| Stated exercise |
In the passage on Milton's portrayal of Death, who is named as Death's parent?

| Document excerpt |

Though Death’s characterization is abstract and frightening, it also makes him a person instead of an idea or inevitability, and just as we know that God can overcome Satan if he chooses, we also know that he can overcome Death. Milton also chose to make Death a part of a corrupt family by making him the son of Sin. Significantly, Death and Sin do not simply appear on the world after the Fall: Death actually comes from Sin. Milton takes the view that dying is part of living in a fallen world, but he also makes the point that we die because we sin. However, when Death is born, he nearly kills Sin, ripping his way out of her body. Death is so powerful that he can destroy everything in his wake, including Sin. Indeed, Death wears “the likeness of a kingly crown,” again suggesting his sovereignty . Death is unstoppable, and it is useless for mortals to fight it, bemoan it, or avoid it. While being born, Death does what no human can do: overcome sin. The message here is clear: death is more powerful than any human, and can only be overcome by those very few who are not subject to it: God, the Son, and the angels, because everyone else will die. These beings are also the only ones who do not sin, and Milton’s view is that one is beneath the other. If one is not subject to death, one is not subject to sin. Though he does not appear often in the poem, Death is nonetheless a powerful and frightening presence, as he is in the lives of all mortals. His power over mortals and ability to overcome Sin establish him as a nearly unstoppable force who can be overcome only by the highest of celestial beings.

| Raw data |
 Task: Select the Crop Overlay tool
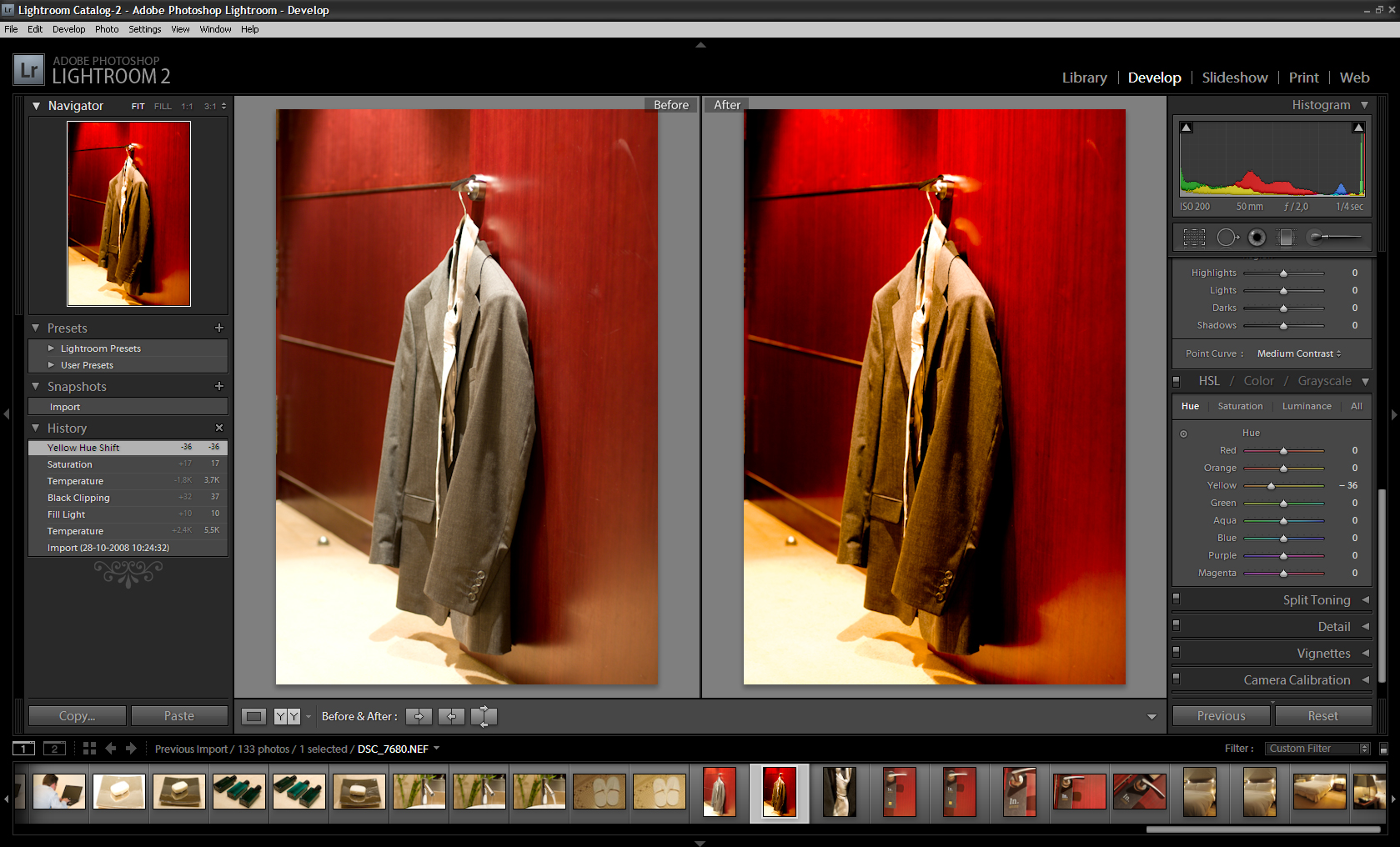point(1194,238)
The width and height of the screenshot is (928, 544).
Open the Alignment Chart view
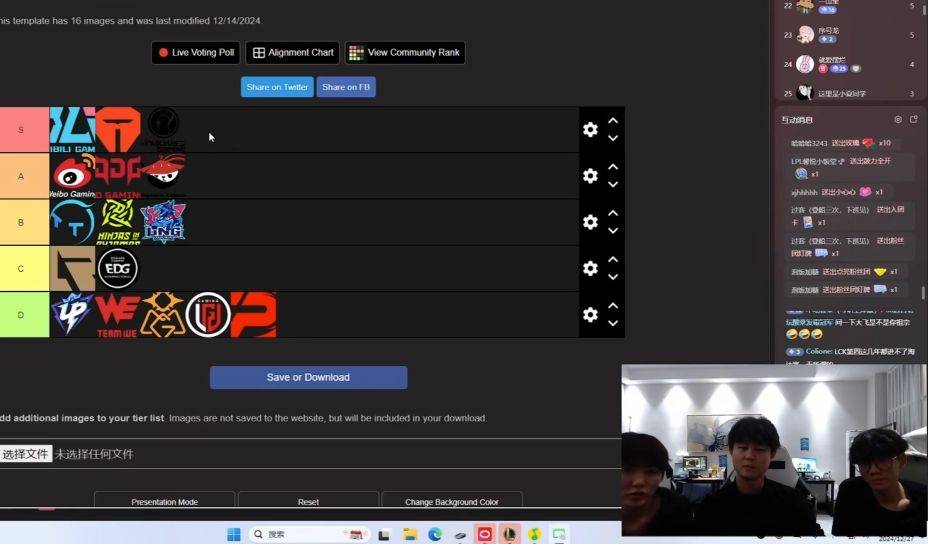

| Output for this exercise |
Sin